Oui, il existe encore des personnes qui vivent toujours sur une certaine nostalgie. Al Andalous (Andalousie) que j’évoque renvoie à une certaine époque durant laquelle les gens se déplaçaient librement. Une période de progrès et de tolérance. Personne, en ces temps-là, ne mettait en avant la religion, Islam, judaïsme ou christianisme, le vivre-ensemble était une réalité. J’ai une nostalgie pour cette époque. Cet Andalou est aujourd’hui inexistant. Même si nous voulons aller pleurer aujourd’hui dans l’actuelle Andalousie, l’Espagne, les portes nous sont fermées !
-Etait-ce facile pour vous d’être derrière et devant la caméra ?
J’ai beaucoup réfléchi à cela. Ce n’était pas facile. Comme j’étais bien entouré et que j’ai bien préparé le film, je me suis pas mal débrouillé. J’ai déjà fait cela au théâtre, puisque je jouais dans les pièces que je mettais en scène. J’ai fait également un test dans mon court métrage, La jeune femme et l’instit. Tout cela était donc comme un avant-goût à ma participation à Andalousie, mon amour en tant que comédien. J’avoue que j’ai hésité un peu avant le début du tournage, mais je ne regrette pas de l’avoir fait.

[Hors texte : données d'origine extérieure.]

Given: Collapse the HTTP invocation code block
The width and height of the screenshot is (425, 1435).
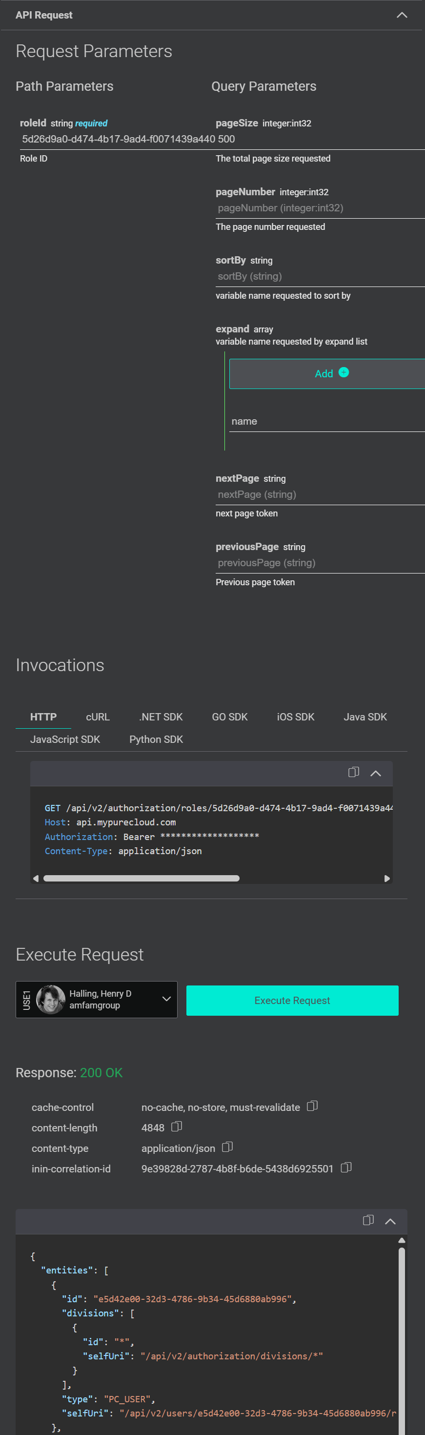Looking at the screenshot, I should 376,773.
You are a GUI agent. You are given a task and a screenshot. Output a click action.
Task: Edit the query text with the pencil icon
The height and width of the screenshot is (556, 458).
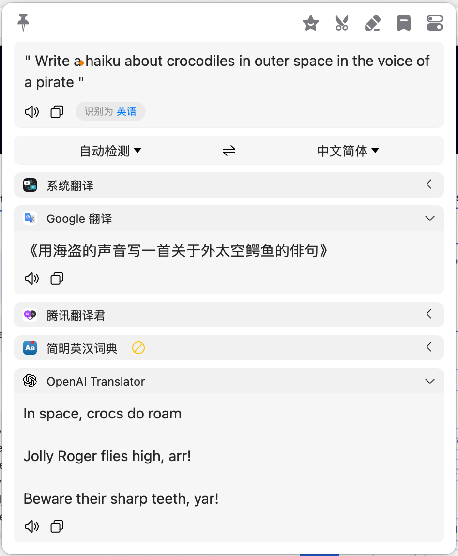pyautogui.click(x=373, y=23)
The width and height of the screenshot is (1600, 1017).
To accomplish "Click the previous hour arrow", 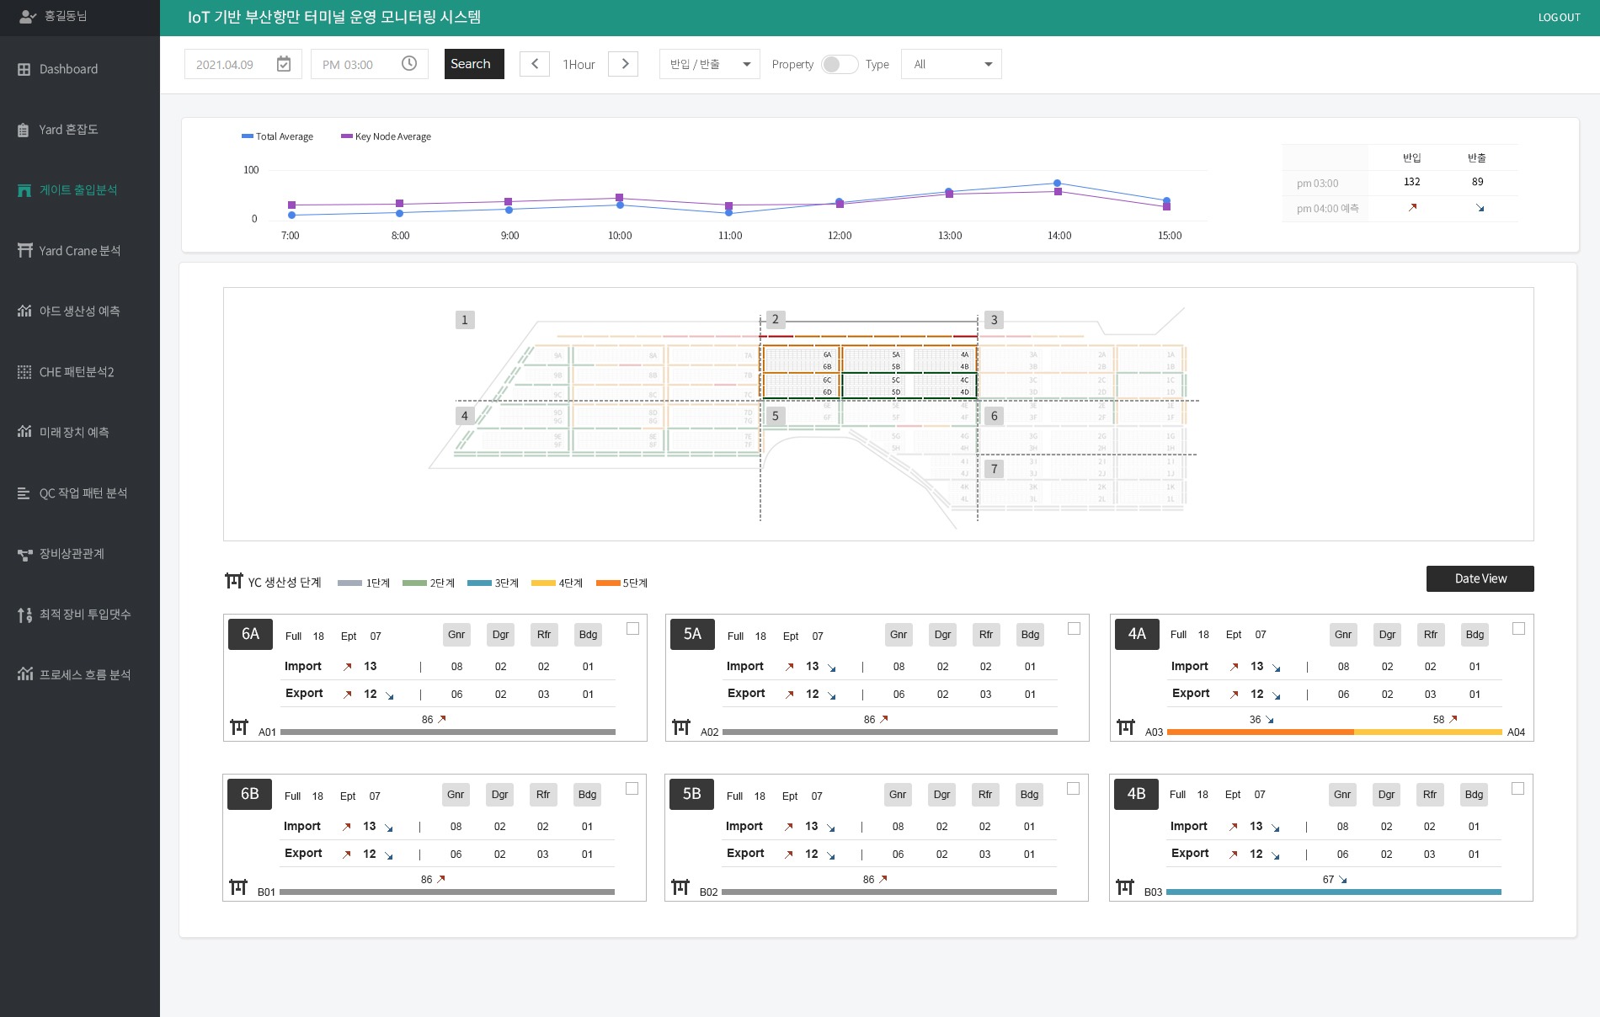I will tap(535, 64).
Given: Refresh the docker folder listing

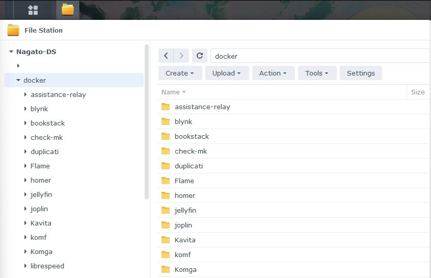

Vous avez fait participer un comédien algérien, Hicham Mesbah, manière de dire qu’on peut travailler ensemble…
Heureusement qu’on peut travailler ensemble et qu’on peut aller à l’encontre de nos politiciens. On peut commencer par ce genre de partenariats et élargir après à d’autres secteurs de la culture. On va obliger nos politiciens à accéder à nos souhaits de rapprochement au Maghreb.
-Vous êtes passé du court au long métrages, comment s’est fait cette transition, ce passage à un autre niveau ?
Pour moi, le court et le long métrages sont deux genres différents. Cependant, le problème est surtout économique. Nous n’avons pas souvent les moyens d’aller directement vers la réalisation du long métrage. Rares sont les cinéastes qui ont débuté par le long métrage. Beaucoup réalisent des courts métrages avant de tenter l’expérience du long. Quand on rate un court, il y a toujours la possibilité de rebondir, mais ne pas réussir un long métrage risque d’être ruineux. Il sera plus compliqué de convaincre les producteurs ou des chaînes de télévision d’apporter des fonds pour un autre film (…) Andalousie, mon amour est un film à petit budget. La post-production m’a pris beaucoup de temps. Nous avons actuellement au Maroc un système de soutien au septième art qui consiste en l’avance sur recettes accordée par le Centre national du cinéma. Mon projet a été accepté dès le début. Cela m’a permis d’aller au tournage avec l’avance sur recette, faire un premier montage, financer et chercher de l’argent supplémentaire pour achever le film.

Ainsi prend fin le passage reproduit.